In two ground-breaking studies, published in Nature Medicine, a cross-disciplinary team of AI and clinical researchers have shown that by combining human movement data gathered from wearable tech with a powerful new medical AI technology they are able to identify clear movement patterns, predict future disease progression and significantly increase the efficiency of clinical trials in two very different rare disorders, Duchenne muscular dystrophy (DMD) and Friedreich’s ataxia (FA).

DMD and FA are rare, degenerative, genetic diseases that affect movement and eventually lead to paralysis. There are currently no cures for either disease, but researchers hope that these results will significantly speed up the search for new treatments.

Tracking the progression of FA and DMD is normally done through intensive testing in a clinical setting. These papers offer a significantly more precise assessment that also increases the accuracy and objectivity of the data collected.

The researchers estimate that using these disease markers mean that significantly fewer patients are required to develop a new drug when compared to current methods. This is particularly important for rare diseases where it can be hard to identify suitable patients.

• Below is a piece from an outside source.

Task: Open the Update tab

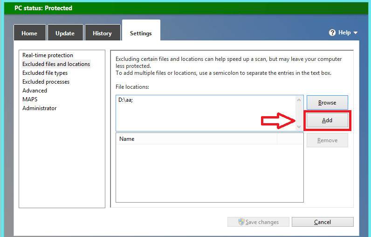Action: (65, 33)
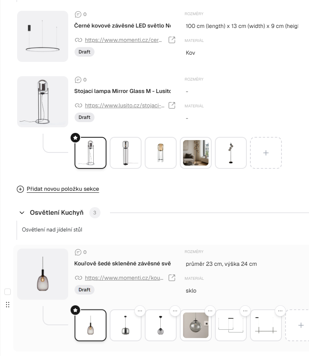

Scientists hope that as well as using the technology to monitor patients in clinical trials, it could also one day be used to monitor or diagnose a range of common diseases that affect movement behavior such as dementia, stroke and orthopedic conditions.

Senior and corresponding author of both papers, Professor Aldo Faisal, from Imperial College London’s Departments of Bioengineering and Computing, who is also Director of the UKRI Center for Doctoral Training in AI for Healthcare, and the Chair for Digital Health at the University of Bayreuth (Germany), and a UKRI Turing AI Fellowship holder, said, “Our approach gathers huge amounts of data from a person’s full-body movement—more than any neurologist will have the precision or time to observe in a patient.

“Our AI technology builds a digital twin of the patient and allows us to make unprecedented, precise predictions of how an individual patient’s disease will progress.